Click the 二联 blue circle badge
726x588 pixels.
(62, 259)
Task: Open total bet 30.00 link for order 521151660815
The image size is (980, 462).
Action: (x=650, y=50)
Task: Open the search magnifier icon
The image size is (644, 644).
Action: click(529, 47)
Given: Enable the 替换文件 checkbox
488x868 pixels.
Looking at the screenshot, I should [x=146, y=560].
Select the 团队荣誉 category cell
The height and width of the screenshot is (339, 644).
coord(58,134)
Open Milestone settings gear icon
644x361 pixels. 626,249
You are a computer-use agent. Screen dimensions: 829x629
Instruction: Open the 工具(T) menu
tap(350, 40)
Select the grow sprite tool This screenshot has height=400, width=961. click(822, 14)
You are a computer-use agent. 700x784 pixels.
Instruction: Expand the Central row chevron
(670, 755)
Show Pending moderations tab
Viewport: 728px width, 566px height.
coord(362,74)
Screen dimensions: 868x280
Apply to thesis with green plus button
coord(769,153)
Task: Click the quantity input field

**Exercise description**
Once you reach the line that contains "Show Pending moderations tab", transcribe it and all remaining lines of the listing exactly; skip everything before it.

**Answer to this exercise**
Show Pending moderations tab
Viewport: 728px width, 566px height.
coord(362,74)
Screen dimensions: 868x280
Apply to thesis with green plus button
coord(769,153)
Task: Click the quantity input field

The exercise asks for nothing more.